--- EXERCISE BRIEF ---
All that should appear is the run of lines from the one containing "85919 08969 (100, 2130)" through the end of the records, each repeated exactly.

--- EXTRACTED RECORDS ---
== Segment start ==
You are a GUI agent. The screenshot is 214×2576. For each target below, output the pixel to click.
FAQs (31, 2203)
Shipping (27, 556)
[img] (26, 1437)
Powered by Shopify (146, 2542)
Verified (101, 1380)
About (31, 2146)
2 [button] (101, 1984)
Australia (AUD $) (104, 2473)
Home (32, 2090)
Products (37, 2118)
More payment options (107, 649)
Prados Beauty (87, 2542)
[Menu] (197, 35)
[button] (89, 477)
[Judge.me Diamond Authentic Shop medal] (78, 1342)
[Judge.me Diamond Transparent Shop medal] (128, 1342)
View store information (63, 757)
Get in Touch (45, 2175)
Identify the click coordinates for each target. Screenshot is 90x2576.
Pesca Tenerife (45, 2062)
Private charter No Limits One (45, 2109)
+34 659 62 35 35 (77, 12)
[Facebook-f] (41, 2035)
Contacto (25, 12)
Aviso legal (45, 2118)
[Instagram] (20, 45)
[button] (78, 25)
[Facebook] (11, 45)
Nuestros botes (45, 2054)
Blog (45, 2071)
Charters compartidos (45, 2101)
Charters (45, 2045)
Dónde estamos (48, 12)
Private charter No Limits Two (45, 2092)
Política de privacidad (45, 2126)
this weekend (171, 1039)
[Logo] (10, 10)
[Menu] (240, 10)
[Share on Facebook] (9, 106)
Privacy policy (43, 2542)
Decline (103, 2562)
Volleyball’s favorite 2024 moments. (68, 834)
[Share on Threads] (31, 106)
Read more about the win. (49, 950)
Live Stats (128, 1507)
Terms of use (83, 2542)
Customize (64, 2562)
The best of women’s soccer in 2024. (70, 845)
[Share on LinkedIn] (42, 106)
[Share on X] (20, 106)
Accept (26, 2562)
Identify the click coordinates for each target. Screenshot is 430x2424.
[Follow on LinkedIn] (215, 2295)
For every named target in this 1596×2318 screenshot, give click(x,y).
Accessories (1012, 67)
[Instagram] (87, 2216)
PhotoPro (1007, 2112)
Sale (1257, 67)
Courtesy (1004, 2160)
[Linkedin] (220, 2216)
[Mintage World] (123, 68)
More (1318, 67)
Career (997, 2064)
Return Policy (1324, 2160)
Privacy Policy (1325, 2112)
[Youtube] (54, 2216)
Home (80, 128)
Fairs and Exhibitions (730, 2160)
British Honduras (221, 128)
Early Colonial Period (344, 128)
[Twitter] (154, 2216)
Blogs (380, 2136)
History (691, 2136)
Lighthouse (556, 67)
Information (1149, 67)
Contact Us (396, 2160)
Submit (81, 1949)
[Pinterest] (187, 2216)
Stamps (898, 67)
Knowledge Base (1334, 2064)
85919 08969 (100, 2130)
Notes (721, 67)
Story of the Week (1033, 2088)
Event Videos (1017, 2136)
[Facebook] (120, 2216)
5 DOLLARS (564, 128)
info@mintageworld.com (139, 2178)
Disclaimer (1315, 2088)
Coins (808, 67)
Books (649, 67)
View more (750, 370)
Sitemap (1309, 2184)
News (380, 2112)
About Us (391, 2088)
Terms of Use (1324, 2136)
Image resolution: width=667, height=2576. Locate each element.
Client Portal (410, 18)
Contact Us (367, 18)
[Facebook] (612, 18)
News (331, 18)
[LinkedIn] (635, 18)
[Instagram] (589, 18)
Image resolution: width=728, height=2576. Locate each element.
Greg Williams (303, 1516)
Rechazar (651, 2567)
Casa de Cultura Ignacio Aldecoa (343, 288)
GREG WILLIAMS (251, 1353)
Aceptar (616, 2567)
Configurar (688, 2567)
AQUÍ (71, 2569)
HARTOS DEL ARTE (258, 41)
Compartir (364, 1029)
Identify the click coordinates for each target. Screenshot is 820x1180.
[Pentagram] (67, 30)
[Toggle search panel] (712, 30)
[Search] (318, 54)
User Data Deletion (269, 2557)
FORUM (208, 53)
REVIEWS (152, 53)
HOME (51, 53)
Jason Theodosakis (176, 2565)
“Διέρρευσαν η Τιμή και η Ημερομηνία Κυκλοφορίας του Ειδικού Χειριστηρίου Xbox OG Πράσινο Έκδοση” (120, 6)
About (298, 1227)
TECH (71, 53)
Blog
== Segment end ==
--- RESULT BELOW ---
85919 08969 (100, 2130)
Notes (721, 67)
Story of the Week (1033, 2088)
Event Videos (1017, 2136)
[Facebook] (120, 2216)
5 DOLLARS (564, 128)
info@mintageworld.com (139, 2178)
Disclaimer (1315, 2088)
Coins (808, 67)
Books (649, 67)
View more (750, 370)
Sitemap (1309, 2184)
News (380, 2112)
About Us (391, 2088)
Terms of Use (1324, 2136)
Image resolution: width=667, height=2576. Locate each element.
Client Portal (410, 18)
Contact Us (367, 18)
[Facebook] (612, 18)
News (331, 18)
[LinkedIn] (635, 18)
[Instagram] (589, 18)
Image resolution: width=728, height=2576. Locate each element.
Greg Williams (303, 1516)
Rechazar (651, 2567)
Casa de Cultura Ignacio Aldecoa (343, 288)
GREG WILLIAMS (251, 1353)
Aceptar (616, 2567)
Configurar (688, 2567)
AQUÍ (71, 2569)
HARTOS DEL ARTE (258, 41)
Compartir (364, 1029)
Identify the click coordinates for each target. Screenshot is 820x1180.
[Pentagram] (67, 30)
[Toggle search panel] (712, 30)
[Search] (318, 54)
User Data Deletion (269, 2557)
FORUM (208, 53)
REVIEWS (152, 53)
HOME (51, 53)
Jason Theodosakis (176, 2565)
“Διέρρευσαν η Τιμή και η Ημερομηνία Κυκλοφορίας του Ειδικού Χειριστηρίου Xbox OG Πράσινο Έκδοση” (120, 6)
About (298, 1227)
TECH (71, 53)
Blog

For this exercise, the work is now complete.